A girl in a red dress, laughing in the rain, alongside a tall red-haired man wearing a suit.

I watched a boring movie recently.

Through DVD sent through the snail mail by Netflix (by now a very old-school system) I watched a fantasy about time travel.

There is nothing wrong with fantasies about time travel. H.G. Wells', THE TIME MACHINE is a classic novel and gave rise to an equally classic movie of the same name.
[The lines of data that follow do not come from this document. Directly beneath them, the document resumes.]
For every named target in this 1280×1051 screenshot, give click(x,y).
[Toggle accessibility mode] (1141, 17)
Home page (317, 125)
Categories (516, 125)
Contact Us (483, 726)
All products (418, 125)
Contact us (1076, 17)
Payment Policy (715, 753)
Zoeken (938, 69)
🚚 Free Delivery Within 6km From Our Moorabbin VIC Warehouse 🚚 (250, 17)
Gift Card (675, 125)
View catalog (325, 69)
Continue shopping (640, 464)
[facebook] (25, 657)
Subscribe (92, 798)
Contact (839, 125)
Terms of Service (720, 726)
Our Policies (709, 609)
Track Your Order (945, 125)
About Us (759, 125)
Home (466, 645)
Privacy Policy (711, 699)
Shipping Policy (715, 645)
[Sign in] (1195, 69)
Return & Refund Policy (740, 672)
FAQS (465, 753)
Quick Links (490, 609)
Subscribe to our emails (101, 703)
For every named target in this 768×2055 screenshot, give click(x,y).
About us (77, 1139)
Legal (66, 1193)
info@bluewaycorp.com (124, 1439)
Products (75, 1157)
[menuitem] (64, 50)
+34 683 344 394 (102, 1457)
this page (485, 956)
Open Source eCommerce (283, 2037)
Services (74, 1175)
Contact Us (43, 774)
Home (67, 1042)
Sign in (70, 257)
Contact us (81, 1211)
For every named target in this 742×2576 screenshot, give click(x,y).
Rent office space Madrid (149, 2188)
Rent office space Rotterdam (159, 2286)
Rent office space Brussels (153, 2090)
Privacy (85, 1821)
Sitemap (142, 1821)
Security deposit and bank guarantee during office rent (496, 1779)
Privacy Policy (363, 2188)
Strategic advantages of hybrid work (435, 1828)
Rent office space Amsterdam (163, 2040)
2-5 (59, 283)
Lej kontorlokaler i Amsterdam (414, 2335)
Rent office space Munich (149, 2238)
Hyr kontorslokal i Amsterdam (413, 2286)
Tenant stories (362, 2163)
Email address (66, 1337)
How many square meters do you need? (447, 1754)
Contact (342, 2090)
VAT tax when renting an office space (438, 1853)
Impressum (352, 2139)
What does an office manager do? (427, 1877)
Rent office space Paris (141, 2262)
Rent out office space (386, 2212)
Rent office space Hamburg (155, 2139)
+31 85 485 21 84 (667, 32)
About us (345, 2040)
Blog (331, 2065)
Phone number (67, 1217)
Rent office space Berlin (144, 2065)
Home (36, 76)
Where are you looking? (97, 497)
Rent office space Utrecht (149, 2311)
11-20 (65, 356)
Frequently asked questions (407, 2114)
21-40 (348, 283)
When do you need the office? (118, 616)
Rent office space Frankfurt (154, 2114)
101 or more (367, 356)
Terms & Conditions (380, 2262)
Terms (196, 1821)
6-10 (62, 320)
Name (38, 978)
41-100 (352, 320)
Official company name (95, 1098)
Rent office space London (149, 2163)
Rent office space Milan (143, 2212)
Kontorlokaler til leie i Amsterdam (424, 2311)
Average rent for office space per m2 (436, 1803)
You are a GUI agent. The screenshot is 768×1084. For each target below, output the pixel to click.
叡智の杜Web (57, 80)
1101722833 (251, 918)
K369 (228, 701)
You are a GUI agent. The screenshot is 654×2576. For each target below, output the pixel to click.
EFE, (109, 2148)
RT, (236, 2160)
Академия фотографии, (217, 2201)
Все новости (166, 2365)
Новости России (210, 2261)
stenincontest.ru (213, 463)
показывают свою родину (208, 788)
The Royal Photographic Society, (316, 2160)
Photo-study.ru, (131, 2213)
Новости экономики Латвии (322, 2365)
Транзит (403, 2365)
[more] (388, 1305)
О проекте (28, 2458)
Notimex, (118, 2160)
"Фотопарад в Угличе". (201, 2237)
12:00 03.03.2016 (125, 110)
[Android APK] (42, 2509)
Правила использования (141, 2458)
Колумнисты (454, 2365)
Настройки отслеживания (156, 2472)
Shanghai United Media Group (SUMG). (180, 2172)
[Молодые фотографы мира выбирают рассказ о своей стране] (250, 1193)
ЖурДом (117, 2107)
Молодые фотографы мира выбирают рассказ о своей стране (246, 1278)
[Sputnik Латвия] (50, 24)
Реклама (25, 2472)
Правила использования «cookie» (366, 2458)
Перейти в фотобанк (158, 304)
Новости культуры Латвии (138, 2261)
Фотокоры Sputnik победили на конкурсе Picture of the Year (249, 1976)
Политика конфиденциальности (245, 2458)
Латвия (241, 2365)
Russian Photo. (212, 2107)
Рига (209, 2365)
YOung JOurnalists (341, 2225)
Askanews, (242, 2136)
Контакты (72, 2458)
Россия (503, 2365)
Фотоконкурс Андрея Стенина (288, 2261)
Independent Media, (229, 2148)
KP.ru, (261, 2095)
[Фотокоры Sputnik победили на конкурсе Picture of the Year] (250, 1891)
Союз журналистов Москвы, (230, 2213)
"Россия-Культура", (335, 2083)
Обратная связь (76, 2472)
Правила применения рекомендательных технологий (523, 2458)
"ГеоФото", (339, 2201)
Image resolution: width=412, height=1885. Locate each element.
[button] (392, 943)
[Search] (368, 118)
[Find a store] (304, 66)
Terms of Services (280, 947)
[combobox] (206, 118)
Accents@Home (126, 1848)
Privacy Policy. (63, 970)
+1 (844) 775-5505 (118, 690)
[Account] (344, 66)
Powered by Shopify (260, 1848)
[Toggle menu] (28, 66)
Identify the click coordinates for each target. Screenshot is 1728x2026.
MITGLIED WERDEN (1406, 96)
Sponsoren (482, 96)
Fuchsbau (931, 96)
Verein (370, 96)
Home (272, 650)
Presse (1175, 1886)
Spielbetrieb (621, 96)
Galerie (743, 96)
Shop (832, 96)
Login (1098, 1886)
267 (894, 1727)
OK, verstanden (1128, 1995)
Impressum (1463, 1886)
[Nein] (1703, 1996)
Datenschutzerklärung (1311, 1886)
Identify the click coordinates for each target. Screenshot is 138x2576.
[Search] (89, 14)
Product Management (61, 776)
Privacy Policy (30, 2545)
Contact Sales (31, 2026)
More recently, the Harry Potter novels/movies had time travel elements, as did the Terminator films, etc.

The movie I saw last night, ABOUT TIME (2013) was an effort to do something different from all of that, to make time travel a plot device within a romantic comedy.

The closest analog would be THE BUTTERFLY EFFECT (2004). There too, the story was about the multiple paths possible in the life of an apparently ordinary person who can travel back in time to correct what he sees in retrospect as his mistakes. But in BUTTERFLY, the emphasis is on how efforts to fix the mistakes of the past keep backfiring, so each time line seems worse than the one before, and the movie makers seemed to have to draw a miracle out of their Hollywood hats in order to keep their film from ending tragically.  It wasn't a great film, but it wasn't a bad one.

ABOUT TIME is much more determined to be a comedy.  as a result, we keep putting the actual plot (such as it is) aside for scenes instructing us that playwrights are misanthropes and that our lead character has an idiotic uncle on his mother's side.

Everybody seems to like idiot uncle, indeed to find him charming. But I didn't.

Anyway, nothing in this mess worked. Just thought I'd tell you, dear reader.